Il PD di Lanciano chiede interventi urgenti per evitare la revoca dell’accreditamento per il San Stefar

“Martedì 20 Luglio ci sarà la revoca dell’accreditamento per le strutture del San Stefar, tardiva quindi la convocazione della Commissione ad hoc, convocata per il 22, la cui costituzione era stata deliberata nel Consiglio Comunale del 15 Giugno in cui il Partito Democratico ha portato in aula la richiesta di discussione sulla vicenda del Gruppo. In quella occasione, inoltre, era stato dato mandato al Sindaco di attivarsi presso la Regione per l’immediato ri-accreditamento della struttura. Stiamo in fortissimo ritardo nonostante le buone intenzioni da tutti manifestate – dicono Franco Ferrante, capogruppo del PD in consiglio comunale e  Maria Saveria Borrelli, consigliera comunale e membro commissione servizi sociali -, è importante spingere la Regione a muoversi subito per evitare un’altra situazione drammatica nella Sanità del nostro territorio.

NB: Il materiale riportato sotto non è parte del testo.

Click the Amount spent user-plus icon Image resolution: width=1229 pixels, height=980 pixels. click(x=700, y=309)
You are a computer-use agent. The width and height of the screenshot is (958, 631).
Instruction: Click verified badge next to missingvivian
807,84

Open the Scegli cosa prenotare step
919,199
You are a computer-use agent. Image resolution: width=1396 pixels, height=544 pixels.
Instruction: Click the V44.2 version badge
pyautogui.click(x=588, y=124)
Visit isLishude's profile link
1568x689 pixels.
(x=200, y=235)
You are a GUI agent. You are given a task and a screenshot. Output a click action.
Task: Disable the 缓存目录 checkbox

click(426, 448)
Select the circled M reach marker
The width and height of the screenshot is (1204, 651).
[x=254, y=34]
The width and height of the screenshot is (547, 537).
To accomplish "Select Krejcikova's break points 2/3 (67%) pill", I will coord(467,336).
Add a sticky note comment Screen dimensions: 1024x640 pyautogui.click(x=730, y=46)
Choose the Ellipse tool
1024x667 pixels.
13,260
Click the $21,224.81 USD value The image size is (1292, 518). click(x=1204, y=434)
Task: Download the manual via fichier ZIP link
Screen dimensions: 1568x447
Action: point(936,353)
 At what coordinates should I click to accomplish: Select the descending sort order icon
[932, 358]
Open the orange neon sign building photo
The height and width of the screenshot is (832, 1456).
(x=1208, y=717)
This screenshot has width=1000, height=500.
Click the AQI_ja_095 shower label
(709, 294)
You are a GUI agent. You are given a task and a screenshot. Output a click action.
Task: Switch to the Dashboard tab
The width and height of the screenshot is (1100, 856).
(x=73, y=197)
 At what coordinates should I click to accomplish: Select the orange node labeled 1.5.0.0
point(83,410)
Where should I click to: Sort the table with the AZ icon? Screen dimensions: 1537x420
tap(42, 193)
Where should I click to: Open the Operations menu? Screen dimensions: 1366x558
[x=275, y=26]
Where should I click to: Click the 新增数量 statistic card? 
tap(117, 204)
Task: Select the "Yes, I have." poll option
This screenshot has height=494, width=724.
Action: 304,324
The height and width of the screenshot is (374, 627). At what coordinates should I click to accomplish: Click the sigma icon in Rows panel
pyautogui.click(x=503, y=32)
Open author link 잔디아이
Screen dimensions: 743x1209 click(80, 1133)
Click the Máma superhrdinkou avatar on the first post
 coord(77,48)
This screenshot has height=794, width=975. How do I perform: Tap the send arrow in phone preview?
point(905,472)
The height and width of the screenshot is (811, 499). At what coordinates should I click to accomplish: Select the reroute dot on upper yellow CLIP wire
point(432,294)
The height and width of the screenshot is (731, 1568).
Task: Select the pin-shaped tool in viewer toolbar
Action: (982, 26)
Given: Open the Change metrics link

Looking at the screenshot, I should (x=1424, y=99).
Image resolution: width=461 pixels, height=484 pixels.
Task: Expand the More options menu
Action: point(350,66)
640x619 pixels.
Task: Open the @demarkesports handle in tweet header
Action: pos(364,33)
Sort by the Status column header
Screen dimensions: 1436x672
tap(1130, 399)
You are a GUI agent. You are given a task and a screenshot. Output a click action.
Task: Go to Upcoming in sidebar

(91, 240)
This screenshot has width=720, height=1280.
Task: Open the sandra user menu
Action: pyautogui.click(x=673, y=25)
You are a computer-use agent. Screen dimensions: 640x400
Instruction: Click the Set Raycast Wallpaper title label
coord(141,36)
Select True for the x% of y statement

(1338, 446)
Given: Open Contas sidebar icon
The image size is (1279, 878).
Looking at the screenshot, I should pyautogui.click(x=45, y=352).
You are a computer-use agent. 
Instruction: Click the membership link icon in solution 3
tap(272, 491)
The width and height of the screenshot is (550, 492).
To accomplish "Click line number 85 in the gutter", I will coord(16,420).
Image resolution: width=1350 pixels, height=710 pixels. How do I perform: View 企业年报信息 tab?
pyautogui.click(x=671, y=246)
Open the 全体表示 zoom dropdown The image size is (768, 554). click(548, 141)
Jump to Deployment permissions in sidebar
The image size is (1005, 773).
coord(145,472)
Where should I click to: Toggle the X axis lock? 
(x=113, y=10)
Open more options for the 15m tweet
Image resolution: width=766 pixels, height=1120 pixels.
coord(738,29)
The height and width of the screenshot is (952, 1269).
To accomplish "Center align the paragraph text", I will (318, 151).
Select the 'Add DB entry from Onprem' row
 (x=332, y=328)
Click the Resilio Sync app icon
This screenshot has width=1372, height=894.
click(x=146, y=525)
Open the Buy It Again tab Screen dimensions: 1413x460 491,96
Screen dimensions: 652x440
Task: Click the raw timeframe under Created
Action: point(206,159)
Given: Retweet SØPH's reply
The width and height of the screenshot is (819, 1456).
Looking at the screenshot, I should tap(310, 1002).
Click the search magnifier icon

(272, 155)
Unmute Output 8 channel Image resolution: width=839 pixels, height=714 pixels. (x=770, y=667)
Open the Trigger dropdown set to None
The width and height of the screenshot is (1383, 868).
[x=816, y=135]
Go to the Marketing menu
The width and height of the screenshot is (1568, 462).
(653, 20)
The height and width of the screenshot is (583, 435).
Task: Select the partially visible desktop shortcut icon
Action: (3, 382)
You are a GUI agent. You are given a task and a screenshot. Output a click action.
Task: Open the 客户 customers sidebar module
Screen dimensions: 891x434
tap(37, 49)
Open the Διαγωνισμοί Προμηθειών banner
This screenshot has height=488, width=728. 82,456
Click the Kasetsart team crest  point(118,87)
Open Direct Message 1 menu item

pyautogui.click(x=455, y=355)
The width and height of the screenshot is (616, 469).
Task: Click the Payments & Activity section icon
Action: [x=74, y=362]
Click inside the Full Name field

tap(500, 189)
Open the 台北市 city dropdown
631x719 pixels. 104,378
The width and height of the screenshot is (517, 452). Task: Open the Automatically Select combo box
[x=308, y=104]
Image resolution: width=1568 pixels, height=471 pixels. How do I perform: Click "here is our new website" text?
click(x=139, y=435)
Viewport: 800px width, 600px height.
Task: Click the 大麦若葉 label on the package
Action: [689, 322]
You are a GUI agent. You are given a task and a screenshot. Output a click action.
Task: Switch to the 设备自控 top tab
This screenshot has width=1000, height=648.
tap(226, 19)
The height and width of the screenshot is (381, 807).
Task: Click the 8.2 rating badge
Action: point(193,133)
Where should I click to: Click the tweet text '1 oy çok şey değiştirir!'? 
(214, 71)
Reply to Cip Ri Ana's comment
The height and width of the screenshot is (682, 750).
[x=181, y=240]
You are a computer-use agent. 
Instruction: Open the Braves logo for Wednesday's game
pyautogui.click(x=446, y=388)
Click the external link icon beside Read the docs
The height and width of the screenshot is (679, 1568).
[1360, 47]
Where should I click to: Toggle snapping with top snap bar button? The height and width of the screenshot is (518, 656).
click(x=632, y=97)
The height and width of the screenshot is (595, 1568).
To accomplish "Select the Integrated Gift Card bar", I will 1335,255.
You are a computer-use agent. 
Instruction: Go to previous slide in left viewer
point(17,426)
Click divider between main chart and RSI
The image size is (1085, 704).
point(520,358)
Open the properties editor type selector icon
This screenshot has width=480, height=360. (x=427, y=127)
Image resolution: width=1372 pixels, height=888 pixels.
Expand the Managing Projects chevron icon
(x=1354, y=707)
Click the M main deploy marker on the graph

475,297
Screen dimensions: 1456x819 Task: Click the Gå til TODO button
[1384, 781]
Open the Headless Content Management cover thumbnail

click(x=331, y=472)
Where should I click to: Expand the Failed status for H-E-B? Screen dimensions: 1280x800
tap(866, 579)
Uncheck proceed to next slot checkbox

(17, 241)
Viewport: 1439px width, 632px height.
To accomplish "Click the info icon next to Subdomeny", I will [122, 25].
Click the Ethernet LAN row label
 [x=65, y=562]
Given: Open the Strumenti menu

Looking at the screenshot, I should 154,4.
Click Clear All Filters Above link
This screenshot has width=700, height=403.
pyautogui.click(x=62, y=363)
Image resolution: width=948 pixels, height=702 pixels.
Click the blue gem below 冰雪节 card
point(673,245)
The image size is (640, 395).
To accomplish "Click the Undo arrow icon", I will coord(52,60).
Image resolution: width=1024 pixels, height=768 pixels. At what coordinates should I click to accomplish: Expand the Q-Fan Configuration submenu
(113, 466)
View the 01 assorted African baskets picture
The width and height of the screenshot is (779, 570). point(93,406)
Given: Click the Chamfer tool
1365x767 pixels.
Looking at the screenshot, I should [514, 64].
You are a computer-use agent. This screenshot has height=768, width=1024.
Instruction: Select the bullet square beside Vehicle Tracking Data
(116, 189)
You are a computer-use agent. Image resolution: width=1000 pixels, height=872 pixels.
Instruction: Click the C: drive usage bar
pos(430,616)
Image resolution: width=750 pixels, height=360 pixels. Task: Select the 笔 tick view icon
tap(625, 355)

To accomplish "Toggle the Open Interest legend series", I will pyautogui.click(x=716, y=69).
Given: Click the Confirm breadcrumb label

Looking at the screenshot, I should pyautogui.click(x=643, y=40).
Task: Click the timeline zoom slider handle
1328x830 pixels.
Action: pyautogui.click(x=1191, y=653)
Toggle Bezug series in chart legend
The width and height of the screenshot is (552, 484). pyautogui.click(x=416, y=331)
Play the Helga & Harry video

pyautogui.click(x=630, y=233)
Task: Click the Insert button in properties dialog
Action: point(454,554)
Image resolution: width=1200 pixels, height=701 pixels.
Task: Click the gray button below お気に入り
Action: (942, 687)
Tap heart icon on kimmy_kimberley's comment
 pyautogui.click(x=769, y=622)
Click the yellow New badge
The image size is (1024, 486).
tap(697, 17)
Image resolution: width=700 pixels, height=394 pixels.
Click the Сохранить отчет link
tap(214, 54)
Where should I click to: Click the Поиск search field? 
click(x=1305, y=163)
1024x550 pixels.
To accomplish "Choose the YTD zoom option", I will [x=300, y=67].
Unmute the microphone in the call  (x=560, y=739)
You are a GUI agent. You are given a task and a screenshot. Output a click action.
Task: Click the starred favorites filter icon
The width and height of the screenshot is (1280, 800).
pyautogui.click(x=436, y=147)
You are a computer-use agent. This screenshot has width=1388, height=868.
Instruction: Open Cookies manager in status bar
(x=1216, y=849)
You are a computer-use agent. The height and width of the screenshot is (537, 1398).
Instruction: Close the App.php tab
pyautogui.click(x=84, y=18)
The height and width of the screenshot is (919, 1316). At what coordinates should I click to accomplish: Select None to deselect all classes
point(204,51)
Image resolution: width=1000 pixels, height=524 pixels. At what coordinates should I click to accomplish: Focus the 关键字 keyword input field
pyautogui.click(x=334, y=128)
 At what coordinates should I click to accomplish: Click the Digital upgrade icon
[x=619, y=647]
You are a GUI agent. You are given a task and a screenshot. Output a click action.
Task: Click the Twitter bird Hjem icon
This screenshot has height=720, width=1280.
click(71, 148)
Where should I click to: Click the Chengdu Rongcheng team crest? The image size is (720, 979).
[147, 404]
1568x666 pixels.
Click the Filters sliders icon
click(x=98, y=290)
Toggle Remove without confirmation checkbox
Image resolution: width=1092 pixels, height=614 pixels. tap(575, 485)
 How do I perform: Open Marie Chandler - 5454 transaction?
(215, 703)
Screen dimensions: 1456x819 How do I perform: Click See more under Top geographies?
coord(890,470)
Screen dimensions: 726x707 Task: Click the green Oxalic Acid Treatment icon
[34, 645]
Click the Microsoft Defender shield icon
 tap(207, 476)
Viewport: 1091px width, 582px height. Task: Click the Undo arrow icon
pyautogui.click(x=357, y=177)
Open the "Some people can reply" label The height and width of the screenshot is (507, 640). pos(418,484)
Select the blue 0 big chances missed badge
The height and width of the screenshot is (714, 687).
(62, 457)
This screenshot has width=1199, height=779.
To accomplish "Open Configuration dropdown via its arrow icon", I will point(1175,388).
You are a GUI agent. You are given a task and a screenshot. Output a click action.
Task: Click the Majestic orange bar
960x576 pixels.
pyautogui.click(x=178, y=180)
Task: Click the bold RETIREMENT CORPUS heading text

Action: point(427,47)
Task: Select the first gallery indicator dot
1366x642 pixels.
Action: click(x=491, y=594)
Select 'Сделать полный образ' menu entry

Il 20 luglio i pazienti non potranno più essere sottoposti a trattamento e le condizioni dei lavoratori stanno assumendo contorni inaccettabili. Nella struttura manca l’acqua calda, mancano gli addetti alle pulizie e devono provvedere gli stessi dipendenti e non ci sono condizionatori d’aria per sopperire al gran caldo di questi giorni. Ma questa è anche poca cosa rispetto ai 474 giorni senza stipendio per i lavoratori che continuano ad assicurare comunque il servizio a tanti pazienti che hanno bisogno di cure fisioterapiche e riabilitative e che non possono spostarsi da Lanciano”.